Butn Limited (BTN.AX)

Sep 11, 2022

In Australian dollars unless specified otherwise

One sentence

Butn is a founder-led illiquid nanocap that has potential to exponentially grow revenues in coming years while demonstrating operating leverage.

How does the company make money?

Let’s say there is a business that provided a product or a service to its customer. The business did not get the money from its customer immediately but has an invoice which will be fulfilled by this customer within 30 to 90 days. However, the business needs the money right now. This is where Butn comes in. It provides money (invoiced amount) to this business for a fee and then collects the receivable from the end customer. Where does Butn get the money to give out? Through a debt note. Butn makes money because the fees they collect are higher than the interest on debt note. There are also write-offs – situations when customers do not pay back for one reason or another.
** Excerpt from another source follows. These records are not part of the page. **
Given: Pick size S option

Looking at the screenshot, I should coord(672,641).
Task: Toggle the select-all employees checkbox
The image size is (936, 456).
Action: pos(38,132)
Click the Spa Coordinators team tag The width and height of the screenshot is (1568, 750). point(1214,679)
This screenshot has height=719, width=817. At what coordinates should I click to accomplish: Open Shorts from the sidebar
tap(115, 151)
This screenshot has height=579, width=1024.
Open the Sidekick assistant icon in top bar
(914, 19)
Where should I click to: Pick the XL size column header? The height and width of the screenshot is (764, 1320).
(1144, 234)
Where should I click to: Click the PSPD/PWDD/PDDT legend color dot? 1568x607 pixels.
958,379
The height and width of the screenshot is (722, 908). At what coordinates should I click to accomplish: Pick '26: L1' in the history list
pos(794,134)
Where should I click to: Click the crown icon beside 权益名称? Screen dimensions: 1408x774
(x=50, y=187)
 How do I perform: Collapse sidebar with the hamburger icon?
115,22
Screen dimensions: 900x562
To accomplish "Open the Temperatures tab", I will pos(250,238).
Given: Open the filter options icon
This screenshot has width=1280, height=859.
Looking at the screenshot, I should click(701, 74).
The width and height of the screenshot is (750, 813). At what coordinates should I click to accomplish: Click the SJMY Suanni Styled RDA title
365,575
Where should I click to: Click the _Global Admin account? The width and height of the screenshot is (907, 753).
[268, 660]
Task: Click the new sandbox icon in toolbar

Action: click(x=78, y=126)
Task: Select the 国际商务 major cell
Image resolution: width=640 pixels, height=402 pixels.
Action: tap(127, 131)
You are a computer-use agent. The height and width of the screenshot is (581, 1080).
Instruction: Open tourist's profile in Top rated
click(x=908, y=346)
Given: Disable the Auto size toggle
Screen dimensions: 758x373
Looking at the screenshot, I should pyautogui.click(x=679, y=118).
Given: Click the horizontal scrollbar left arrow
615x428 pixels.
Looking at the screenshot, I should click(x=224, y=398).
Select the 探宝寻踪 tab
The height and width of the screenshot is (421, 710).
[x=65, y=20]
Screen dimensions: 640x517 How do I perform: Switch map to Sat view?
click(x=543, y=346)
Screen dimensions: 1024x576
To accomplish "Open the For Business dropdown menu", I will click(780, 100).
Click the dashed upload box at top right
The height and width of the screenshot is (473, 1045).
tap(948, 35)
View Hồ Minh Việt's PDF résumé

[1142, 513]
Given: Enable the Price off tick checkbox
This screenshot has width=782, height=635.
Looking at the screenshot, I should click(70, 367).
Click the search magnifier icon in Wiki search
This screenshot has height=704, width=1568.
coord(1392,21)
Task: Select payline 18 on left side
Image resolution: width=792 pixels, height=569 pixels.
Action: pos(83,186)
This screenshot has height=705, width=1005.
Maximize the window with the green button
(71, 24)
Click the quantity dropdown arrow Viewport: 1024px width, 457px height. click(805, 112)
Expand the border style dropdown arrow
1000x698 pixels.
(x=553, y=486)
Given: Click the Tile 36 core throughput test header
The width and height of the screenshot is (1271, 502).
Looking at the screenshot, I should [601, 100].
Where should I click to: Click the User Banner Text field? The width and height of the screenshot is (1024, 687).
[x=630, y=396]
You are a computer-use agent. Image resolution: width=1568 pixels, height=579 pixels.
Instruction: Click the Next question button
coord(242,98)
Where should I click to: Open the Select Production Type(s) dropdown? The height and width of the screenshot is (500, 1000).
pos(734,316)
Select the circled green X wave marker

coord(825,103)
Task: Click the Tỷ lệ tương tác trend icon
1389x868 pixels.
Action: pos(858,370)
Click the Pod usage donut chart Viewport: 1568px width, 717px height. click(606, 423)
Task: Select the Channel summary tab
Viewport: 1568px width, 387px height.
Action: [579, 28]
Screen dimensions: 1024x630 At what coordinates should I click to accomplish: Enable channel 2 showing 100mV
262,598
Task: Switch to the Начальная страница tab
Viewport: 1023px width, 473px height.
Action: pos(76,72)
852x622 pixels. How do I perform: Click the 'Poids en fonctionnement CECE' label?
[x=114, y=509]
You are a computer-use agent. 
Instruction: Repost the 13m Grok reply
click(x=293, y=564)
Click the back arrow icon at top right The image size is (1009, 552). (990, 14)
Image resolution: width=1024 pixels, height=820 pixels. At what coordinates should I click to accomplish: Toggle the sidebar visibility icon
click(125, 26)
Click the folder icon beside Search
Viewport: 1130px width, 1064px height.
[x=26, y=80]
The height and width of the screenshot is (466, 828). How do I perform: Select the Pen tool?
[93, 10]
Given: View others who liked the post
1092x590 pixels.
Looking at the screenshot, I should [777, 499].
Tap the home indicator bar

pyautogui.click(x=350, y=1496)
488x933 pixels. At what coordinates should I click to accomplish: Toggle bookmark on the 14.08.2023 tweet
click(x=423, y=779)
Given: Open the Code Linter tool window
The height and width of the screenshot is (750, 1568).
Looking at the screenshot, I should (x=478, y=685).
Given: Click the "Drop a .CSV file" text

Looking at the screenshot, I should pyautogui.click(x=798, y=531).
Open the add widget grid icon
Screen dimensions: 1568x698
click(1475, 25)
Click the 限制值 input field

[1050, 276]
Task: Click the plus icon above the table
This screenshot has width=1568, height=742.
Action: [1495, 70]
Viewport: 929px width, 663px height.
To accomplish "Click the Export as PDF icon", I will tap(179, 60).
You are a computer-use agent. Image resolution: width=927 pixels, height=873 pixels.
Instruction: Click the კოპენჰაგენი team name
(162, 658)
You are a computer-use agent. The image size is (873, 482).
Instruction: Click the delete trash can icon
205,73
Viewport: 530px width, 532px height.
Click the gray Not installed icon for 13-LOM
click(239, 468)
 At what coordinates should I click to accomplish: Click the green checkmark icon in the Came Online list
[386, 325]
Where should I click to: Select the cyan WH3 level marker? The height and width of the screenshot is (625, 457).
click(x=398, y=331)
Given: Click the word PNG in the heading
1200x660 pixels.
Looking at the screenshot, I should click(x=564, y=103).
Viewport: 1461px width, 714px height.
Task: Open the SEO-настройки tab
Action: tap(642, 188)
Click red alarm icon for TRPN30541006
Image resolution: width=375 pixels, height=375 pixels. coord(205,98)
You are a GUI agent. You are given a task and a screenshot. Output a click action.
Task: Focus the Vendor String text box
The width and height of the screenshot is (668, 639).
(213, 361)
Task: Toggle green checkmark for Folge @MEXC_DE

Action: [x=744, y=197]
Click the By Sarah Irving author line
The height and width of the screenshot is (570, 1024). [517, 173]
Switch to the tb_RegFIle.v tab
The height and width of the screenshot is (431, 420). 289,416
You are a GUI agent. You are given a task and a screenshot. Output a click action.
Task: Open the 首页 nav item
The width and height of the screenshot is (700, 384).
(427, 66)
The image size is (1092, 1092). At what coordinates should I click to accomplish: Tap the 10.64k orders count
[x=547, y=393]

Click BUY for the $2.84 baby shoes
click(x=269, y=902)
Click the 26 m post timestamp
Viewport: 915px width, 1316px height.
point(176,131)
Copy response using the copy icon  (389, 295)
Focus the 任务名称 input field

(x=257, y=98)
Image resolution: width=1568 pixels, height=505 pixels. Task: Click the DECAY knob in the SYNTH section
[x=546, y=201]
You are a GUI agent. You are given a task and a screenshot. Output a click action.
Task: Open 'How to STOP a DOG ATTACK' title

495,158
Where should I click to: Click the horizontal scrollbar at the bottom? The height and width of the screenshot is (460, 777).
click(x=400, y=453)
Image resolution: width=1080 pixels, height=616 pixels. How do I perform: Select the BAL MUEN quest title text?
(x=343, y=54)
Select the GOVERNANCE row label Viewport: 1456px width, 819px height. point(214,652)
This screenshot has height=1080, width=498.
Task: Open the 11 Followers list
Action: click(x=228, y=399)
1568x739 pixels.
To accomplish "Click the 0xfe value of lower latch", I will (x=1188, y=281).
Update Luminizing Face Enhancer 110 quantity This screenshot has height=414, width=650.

Inputs to the money-making equation are:

The key for success is to grow the number of SMEs that use Butn while keeping the expenses relatively the same. This is where MYOB partnership comes in handy. MYOB is a large software company that provides accounting services. MYOB was acquired by KKR – a private equity firm - in 2019 and at the time had 628,000 subscribers. Butn tapping in into MYOB’s customer base is the backbone of the investment thesis. MYOB is a 19.9% shareholder in Butn. Bloomberg article mentions that the number of MYOB subscribers crossed one million in 2022.

Numbers

Let’s have a look at the FY2022 numbers. Total originations were $274 million with revenue of $5.6 million. That is a 2% revenue margin. Butn paid $3 million in interest which is roughly 1% of total lending amount. The difference is 1% - let’s call it “transactional” cash from operations.

July revenue margin was 2.3% and I am sure Butn hopes this figure will continue to grow.

Will the company be able to achieve a billion in originations annually in 3-4 years? Nobody knows for sure but I think they will. Why? At the moment 20% of all originations come from Butn platform. Average transaction is $8,000. That is roughly 7500 customers. I am sure not all of the platform customers are coming from MYOB but even if we assume all of them are the number would make up mere 1% of MYOB subscribers. How many of MYOB customers need loans? I bet the answer is more than 1%. Much more.

So, if we assume 2.3% revenue margin and the same cost of capital of 1% at $1 billion in originations transactional cash would be $13 million. Payments to suppliers and employees in FY2022 were $7.2 million and $3.2 million was capitalized for intangibles. That’s a $10.4 million expense which in a few years I am sure will grow. Plus, write-offs at 0.1% become $1 million. With current margins we are looking at a roughly breakeven operation with $1 billion in originations annually. These numbers don’t look like a screaming bargain.

If the delta between revenue margin and cost of capital grows to 2% then at $1 billion in annual originations the transactional cash figure becomes very attractive.

Market

Xero – MYOB’s winning competitor - acquired Waddle for $80 million ($31 million cash plus payout under performance circumstances) in 2020. By 2019 Waddle crossed $275 million in lending – almost the exact number Butn closed FY2022 with. Waddle seems to be the closest peer-to-peer fintech competitor with backing of a big guy (Xero). Although they are likely way ahead of Butn now. They claim to be on many platforms including MYOB.

Prospa is an ASX listed company that does business loans and recently opened up credit line offering. Prospa is valued at $130 million after closing FY2022 with $750 million in originations, $150 million in revenue and $1.6 million in net profit (before income tax benefit).

Timelio – private company backed by Goldman Sachs - did $2 billion in lending in 2021. This is a bigger player with average loan of $1 million.

Overall, the space is definitely very competitive. Getting customers through large partners is a smart move.  

What is important?

Conclusion

This is a risky bet because the revenues and originations need to grow significantly for this investment to appreciate. However, this is a fintech in a semi-hot invoice financing industry with a great operating leverage potential. With signs of good progress, it can get overvalued really quickly (tight register with top 20 shareholders holding 88% will help).